§ **ARTICLE**
Michael Manasseri (born February 28, 1974) is an American actor and film director.

Biography
Michael Manasseri is a 2020 Independent Spirit Award winning producer (John Cassavetes Award) for his work on the critically acclaimed comedy Give Me Liberty which premiered at the 2019 Sundance Film Festival and had its European Premiere at the 2019 Director's Fortnight at Cannes. Give Me Liberty also won the Best International Film Award at the 2019 Macau International Film Festival.

The first film Manasseri produced, the romantic comedy Dirty Love, was a 2005 Sundance Film Festival selection. Since then Manasseri has produced numerous independent feature films. Manasseri is the co-director of the 2008 horror-thriller Babysitter Wanted. He co-wrote, directed, produced and starred in the 2013 sci-fi comedy Mosquito Man and directed and produced the 2015 Detroit based family comedy The Pickle Recipe which had its world premiere at the 2016 Santa Barbara International Film Festival.

Manasseri has co-financed, developed and produced film and television content, national commercial campaigns, music videos and documentaries for domestic and international markets through his production entity, Flux Capacitor Studios. Manasseri is also an academic/entrepreneurial partner with Oakland University's Cinema Studies program in Rochester, Michigan.

§ **TASK A**
Name every film title that appears in the Michael Manasseri biography.

§ **DATA SHOWN**
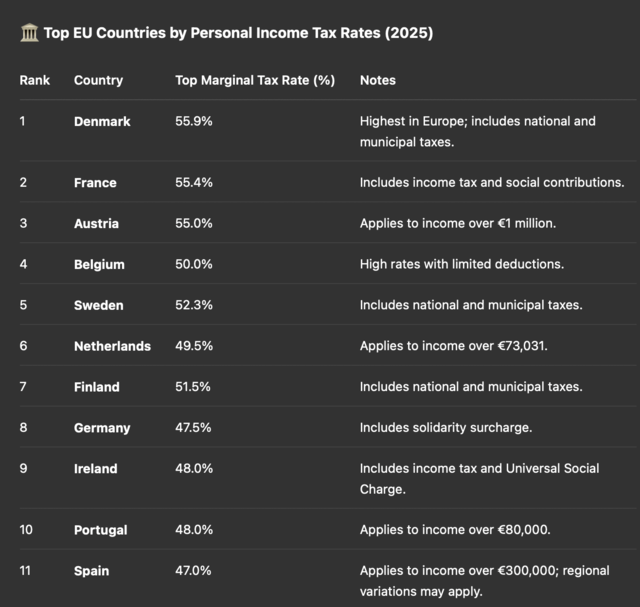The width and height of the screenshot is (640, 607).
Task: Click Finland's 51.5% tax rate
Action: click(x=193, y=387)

==

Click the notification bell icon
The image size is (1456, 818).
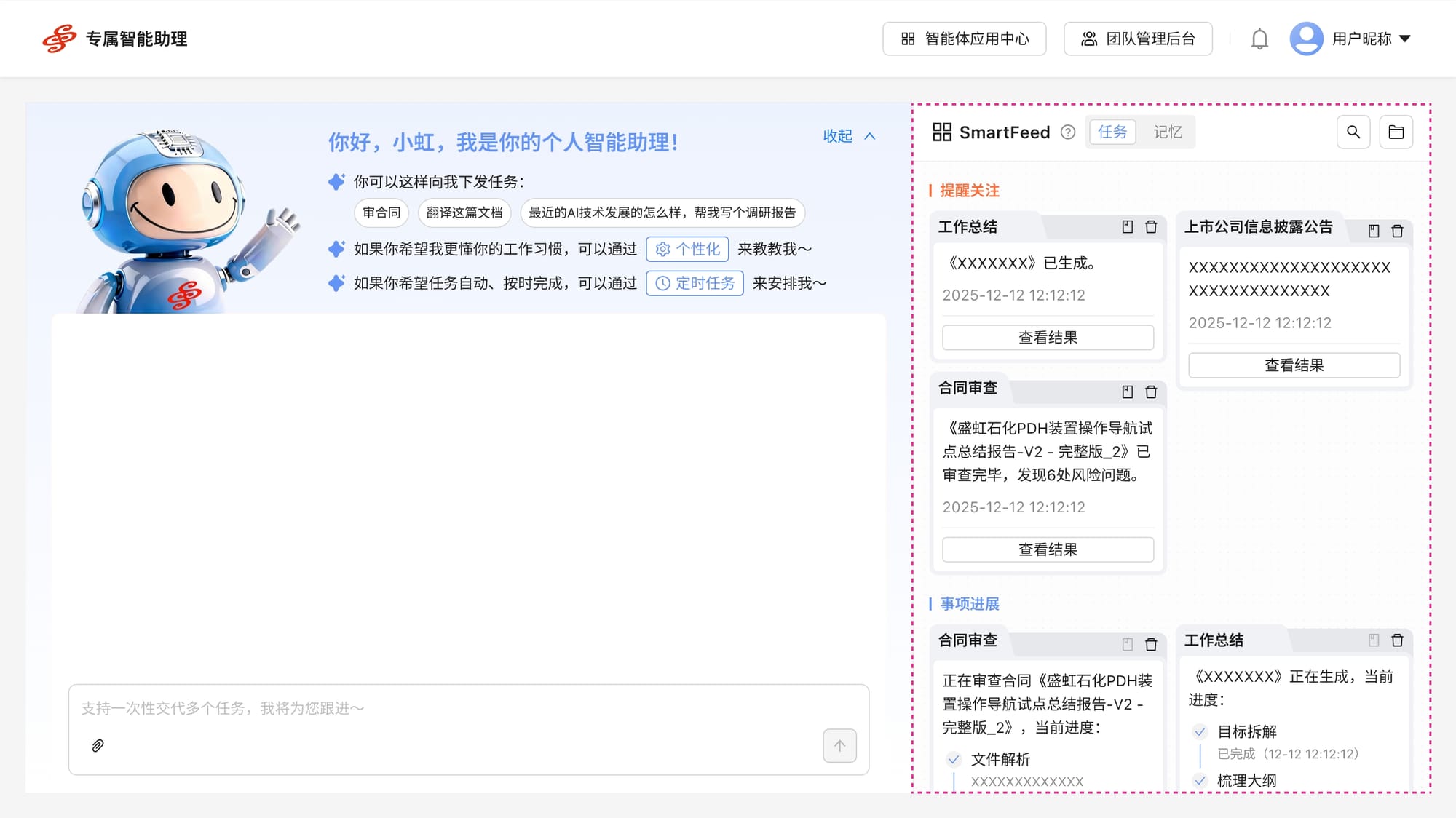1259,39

...

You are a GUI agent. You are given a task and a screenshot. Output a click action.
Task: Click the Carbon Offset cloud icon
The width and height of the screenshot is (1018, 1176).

§ **TASK B**
Edit the records starting at the line with "The width and height of the screenshot is (640, 607)." and ending at the line with "Action: click(x=193, y=387)": replace "Finland's" with "Sweden's" and keep everything else the same. Leave out the pictures.

§ **EXERCISE SOLUTION A**
Give Me Liberty
Dirty Love
Babysitter Wanted
Mosquito Man
The Pickle Recipe

§ **EXERCISE SOLUTION B**
The width and height of the screenshot is (640, 607).
Task: Click Sweden's 51.5% tax rate
Action: click(x=193, y=387)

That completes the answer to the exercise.